Oversea-Chinese Banking Corp., Singapore’s second-biggest lender, expects the country’s property market to improve amid the biggest economic contraction since 2012.
“The long-term prospect for the Singapore property market, both on the residential and commercial side, I think continues to be attractive,” Chief Executive Officer Samuel Tsien said in an interview at the Singapore Regional Business Forum on Monday.
Office rents on the island-state posted the first decrease in more than two years and residential prices have fallen for seven quarters in the longest run of declines since 2002. Property brokerage Cushman & Wakefield Inc. estimates as much as 4 million square feet of prime space will be added in 2016, while government data showed unsold private housing units rose 8 percent in the second quarter from the previous three months.
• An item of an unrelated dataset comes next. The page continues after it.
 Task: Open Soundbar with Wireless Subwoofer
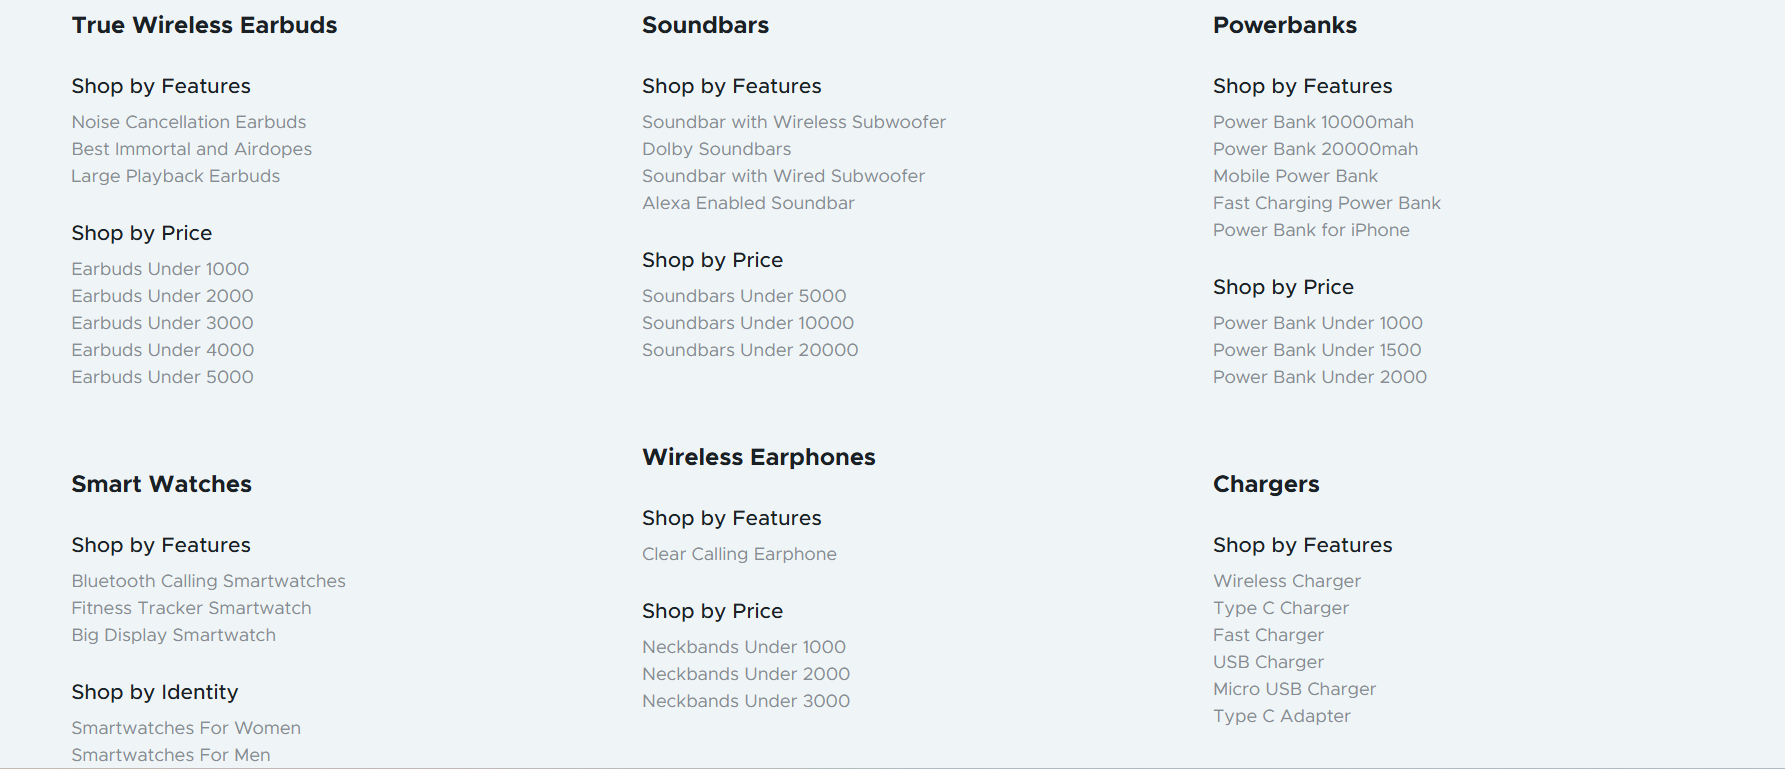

Home purchases dropped 42 percent in June from a month earlier to the lowest level this year as developers held back the sale of new projects. Demand has declined amid a worsening economy and property curbs including higher real-estate taxes and stamp duties. Singapore’s GDP fell an annualized 4.6 percent in the three months to June, underscoring the weakening outlook for Asian nations amid sluggish global growth.
“Right now, the interest is less robust, partly because of the general economic slowdown, partly because of certain measures that were taken,” Tsien said. “Long term, the demand will definitely be there.”